If the first thing you do when you meet an old friend for lunch is whip out a copy of your newspaper advertising, you’re probably doomed to failure when it comes to Facebook.
Contrary to popular belief, social networking is not advertising. It’s not even marketing. Yet by the looks of what’s still happening these days online, too many real estate agents think social networks require the additional fertilizer in the form of their (beepy) listing information.
And in the worst possible format: Scanned images of their weekend newspaper advertising.
It’s the biggest “huh?” since the Chia Pet. It’s strange – given the power of social media to support hyperlinks, blog postings, video clips and even instant chat – that real estate agents think the best use of social media is as another “mass mailing” tool for boring property advertising. How does polluting their prospects’ screens with old school advertising contribute to the housing recovery?
Then there’s the abuse of the medium: sending advertising emails in social networks, filled with open house dates and classified-newspaper style ads with abbreviations like “2BR/2BA LG FM RM,” no photos and sometimes not even a hyperlink. Why send this stuff to people who live hundreds of miles away from your listing and didn’t study Latin anyway? It’s doubtful this creates fond thoughts – perhaps the very opposite – of their decision to become your friend online.
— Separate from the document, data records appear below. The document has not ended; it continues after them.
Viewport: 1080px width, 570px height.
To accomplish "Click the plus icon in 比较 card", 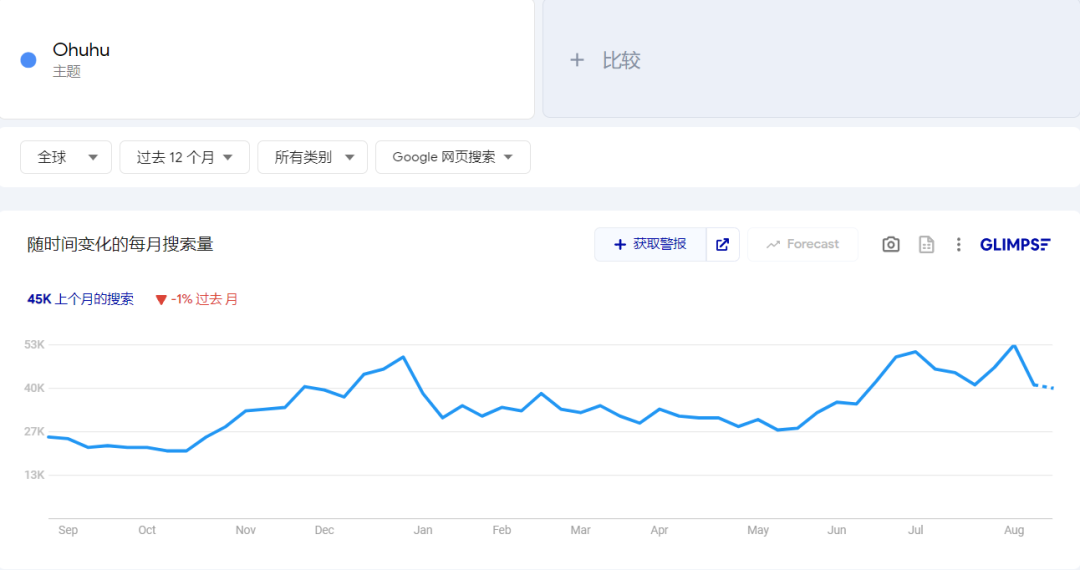I will click(x=577, y=60).
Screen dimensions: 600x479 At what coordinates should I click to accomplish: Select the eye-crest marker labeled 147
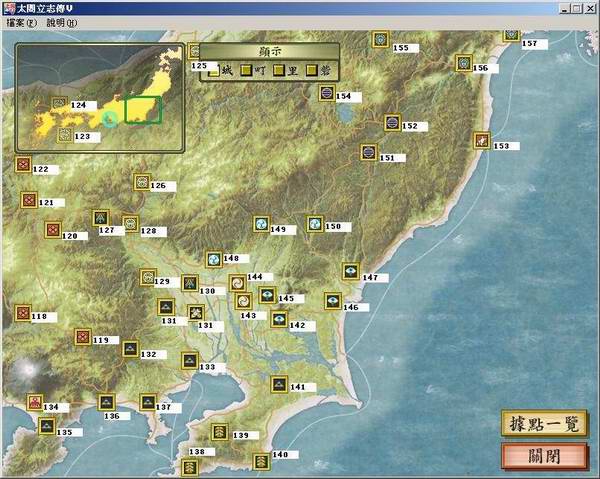pyautogui.click(x=350, y=271)
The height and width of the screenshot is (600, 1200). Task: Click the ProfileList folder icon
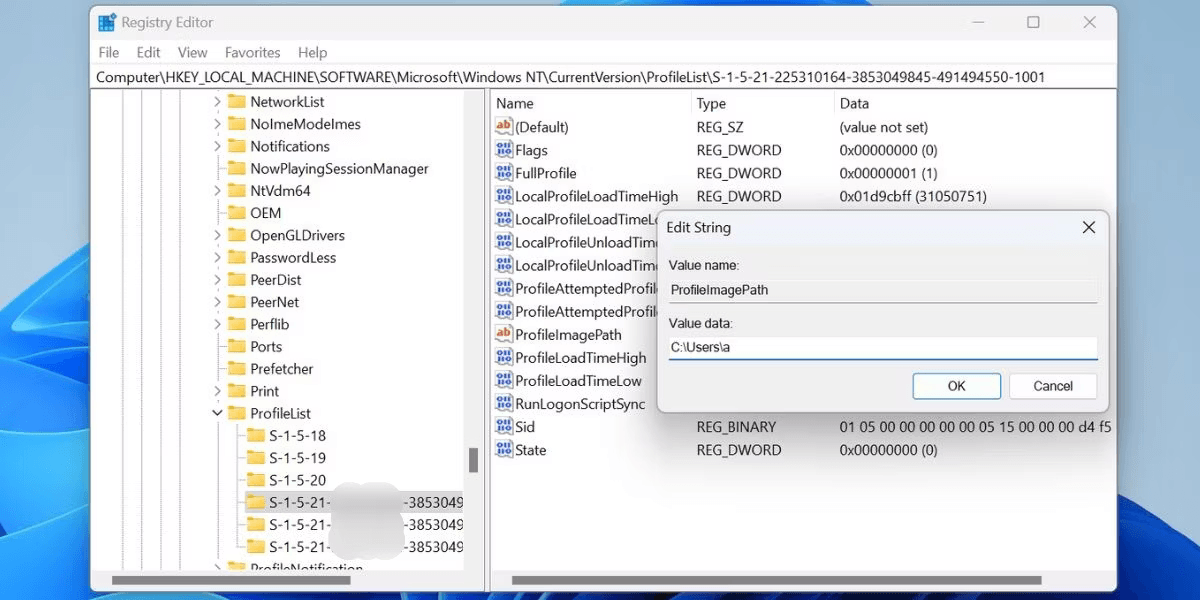pyautogui.click(x=236, y=412)
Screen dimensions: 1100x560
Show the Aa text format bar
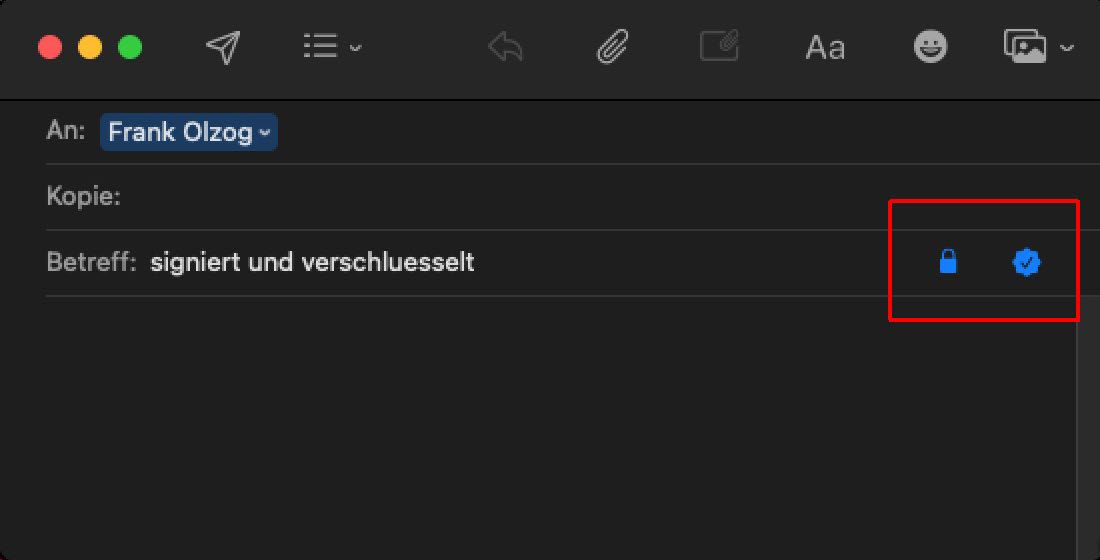[x=825, y=48]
Much of the industry has never learned to prospect. Prospecting means building relationships, earning trust, and understanding the needs of each potential customer individually. Instead, the persistent concept of success for sales people is to advertise: yell, scream, and spread around as much mundane information about housing as possible, without any connection to the recipient’s actual needs and wants. Property information which, in all likelihood, the consumer already knows all about. Do they really, really, really need an agent cluttering their news feeds with this stuff?
Makes you wonder: Would the dinosaurs have tweeted?
Ironically, the same people spreading advertising all over the social space are the same people who complain about “spam” in their inbox. I even suspect they are the same people who voted for the “Do Not Call List” because they were fed up with telemarketing – verbal advertising – calling them during dinner time. Some of them might even be recycling advocates, satisfied that they have cut down on postal paper waste by converting it to email and social media pollution instead.
But the knee-slapper of social media silliness is the scanning and posting of printed newspaper ads onto their walls. Hmmm. If nobody’s reading it in the actual newspaper, just what makes one think that prospects are going to click the image online, then try to zoom and squint their way through the blurry scan?
Yeah, I can see Gen Y first time home buyers doing that on their smartphones….
Social networking is prospecting. Repeat after me: it’s prospecting. Not advertising. You might need to repeat, rinse and repeat this idea. It’s about making friends and influencing potential customers. It’s like meeting them in a coffee shop, supermarket or golf course. It’s like having a phone conversation with a past client to maintain awareness and gently solicit referrals. Social media is an outlet for contributing valuable content to people’s understanding of the marketplace. For listening. Asking. Watching. It’s the “hi, thinking of you” comment made on other people’s walls. It’s even the basic “I’m having a good day, hope you are too,” status updates that, while not rocket science, keep us in our sphere of influence’s minds.
None of which is advertising.
Most of all, social networking is not a life support system for cave paintings or newspaper classifieds.